The Quality Score of the Keywords

We have previously talked about quality score, or quality score often referred to as QS, which is one of the most important factors of Google Ads, which is calculated every time you compete in an auction.

The value of this metric can vary between 1 and 10 and, for the purposes of the calculation itself, each keyword has its own score.

To be considered good, a QS must be at least 7/10 (or even 6/10, depending on the situation). The higher this value is the more Google will value our work, the lower it is and the more we will be penalized: how? Through the CPC.

Essentially, the higher the Quality Score, the more we will have a sort of discount on the total we will pay for every single click. On the contrary, the lower it is the more we will have to pay to reach the same position.

This parameter is influenced by 3 main factors:

  • Predicted click-through rate, i.e. the potential CTR (Click Through Rate) that ads could get; therefore it indicates the probability of receiving a click on an ad. This probability, however, is determined a priori by Google, taking advantage of historical data already in its possession and then comparing them with the data of the current campaign.
  • Ads relevance, already mentioned above, is a factor that indicates how much keywords, ads and destination page are consistent with each other. Google Ads always demands consistency from its advertisers.

If, for example, a pair of shoes is promoted in an ad, Google wants the user, after clicking on it, to be directed to a destination page where they will find one or more shoe models and not, for example, a bicycle.

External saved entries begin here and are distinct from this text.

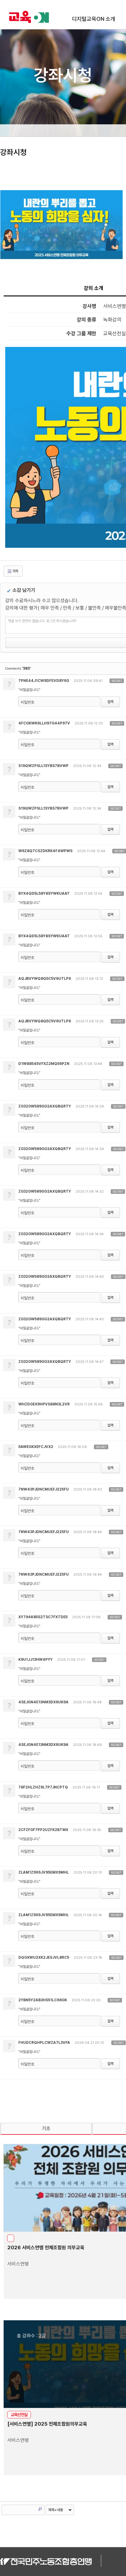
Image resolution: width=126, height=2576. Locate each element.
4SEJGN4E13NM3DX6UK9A (43, 1702)
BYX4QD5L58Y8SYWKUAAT (44, 893)
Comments (18, 669)
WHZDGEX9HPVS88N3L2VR (44, 1404)
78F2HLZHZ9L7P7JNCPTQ (43, 1787)
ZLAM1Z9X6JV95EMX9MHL (43, 1872)
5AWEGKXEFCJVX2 (35, 1447)
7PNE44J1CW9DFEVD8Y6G (43, 681)
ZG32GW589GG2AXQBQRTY (44, 1106)
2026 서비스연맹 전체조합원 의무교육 (45, 2248)
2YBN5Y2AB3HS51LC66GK (42, 2000)
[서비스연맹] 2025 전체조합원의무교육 (47, 2424)
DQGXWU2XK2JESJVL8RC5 (43, 1957)
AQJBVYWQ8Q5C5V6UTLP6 (44, 978)
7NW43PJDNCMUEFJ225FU (43, 1489)
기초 (46, 2128)
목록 (15, 571)
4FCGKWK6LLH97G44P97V (44, 723)
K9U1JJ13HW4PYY (35, 1659)
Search (40, 2508)
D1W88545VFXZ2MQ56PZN (43, 1064)
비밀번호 (27, 702)
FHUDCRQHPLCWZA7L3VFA (44, 2042)
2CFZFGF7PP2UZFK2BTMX (43, 1830)
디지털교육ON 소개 (93, 19)
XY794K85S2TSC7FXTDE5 (43, 1617)
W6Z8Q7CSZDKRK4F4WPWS (45, 851)
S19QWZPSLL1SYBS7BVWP (43, 766)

  • Destination page experience, a parameter that directly influences campaigns, but that actually has to be managed separately. In this case Google takes into account several factors: correlation between keywords, ad and final page on the site, loading times, content, experience with the various devices, call to action, images, titles, corporate information, privacy, consistency of URL and Title (which must, if possible, include the keywords purchased in Google Ads).
    The upload time has a big impact on the Quality Score because it is a “cover letter” for the experience the user will have on the site/landing page, and for Google it is important that this experience is the best possible. Privacy has also become very important in recent times and managing it correctly allows you to achieve a higher score (example: link to privacy in the footer and acceptance of privacy when you request the completion of a form).

Each of these 3 values can in turn be broken down into 3 other parameters, in order to understand exactly what contribution, positive or negative, these factors have on our campaigns. So the expected click percentage, the relevance of the ads and the experience of the destination page, can have a value equal to:

  • Above average, this means that the optimisation of the attribute is at its maximum and that, therefore, from that point of view we can do nothing else;
  • Average, the situation is quite stable, the keyword in question is not penalised but it could be optimised in some way;
  • Below average, in this case it is certainly possible to make some changes and improve the overall performance of the keywords. The optimisation in this case is in a sense “mandatory” because, in order to achieve the same results achievable with the value “above average”, it will be necessary to invest more than necessary.

Obviously these are only the “official” factors that influence the quality score of a keyword, that is what Google allows us to know and that works with certainty. However, over the years, after several tests and searches, other significant aspects have emerged that influence the performance of campaigns, including the relevance of keywords, historical account performance, general campaign performance, continuous updating of ads, inverse keywords, offers, the geographical location of the user at the time of the search (which is becoming an increasingly important factor), the device used and much more.